As soon as Shah made the announcement, members of the Congress, TMC and DMK squat on the floor of the House, one of the PDP members tore his clothes and then along with another PDP member tore copies of the Constitution, prompting Chairman M Venkaiah Naidu to order that they be physically removed.
When the House met, Naidu said he had used his discretionary powers to waive the requirement of the government to give advance notice and circulate a bill as the issue was of urgent national importance.
Leader of the Opposition and senior Congress leader Ghulam Nabi Azad said the entire Kashmir Valley is under curfew and three former chief ministers of the state and political leaders have been placed under house arrest.
He wanted the situation to be discussed first but Naidu allowed Shah to move the resolution.
Shah moved the resolution to abolish Article 370 as well as the state reorganisation bill along with listed bills to extend reservation for economically weaker sections in educational institutions and government jobs in Jammu and Kashmir.
A slew of parties supported the government's decision while the opposition Congress and some other parties made loud protests against the repeal.
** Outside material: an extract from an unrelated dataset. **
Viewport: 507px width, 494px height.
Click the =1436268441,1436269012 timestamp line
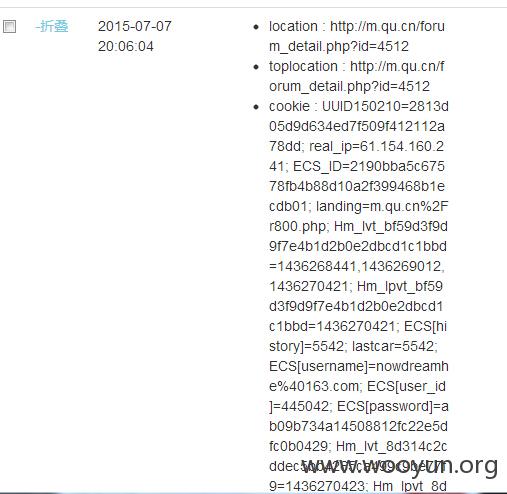357,266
The government also lifted a ban on property purchases by people from outside Jammu and Kashmir, opening the way for Indians to invest and settle there like any other part of India, the most far-reaching political move on the troubled Himalayan territory in nearly seven decades.
The repeal of Article 370 also ends a measure of autonomy enjoyed by Jammu and Kashmir, including the right to make its own laws.
The move is likely to increase tensions with Pakistan, which forcibly occupied parts of Kashmir in 1947 and demanded that India give the Kashmiri people the right to self-determination.
“Today marks the darkest day in Indian democracy,” said Mehbooba Mufti, a former chief minister of Jammu and Kashmir. “It will have catastrophic consequences for the subcontinent,” she added.
The special status for J&K, introduced decades ago and included reserved government jobs and college placements for residents, was an abberation of the state’s accession to India after Independence.
Prime Minister Narendra Modi and his associates had pushed for radical political changes in Jammu and Kashmir even before the election in May, arguing the old laws had hindered its integration with the rest of India.
Ram Madhav, general secretary of the ruling BJP, referred to the government’s actions as a “glorious day” and celebrations were planned across the country.
Telephone and internet services remained suspended and movement of public in the main Srinagar city has been restricted since midnight. Some regional leaders were put under house arrest around midnight.
Tension had risen in Kashmir since Friday, when the central and state authorities issued an alert over possible militant attacks by Pakistan-based groups and asked thousands of tourists, pilgrims and workers to leave the state.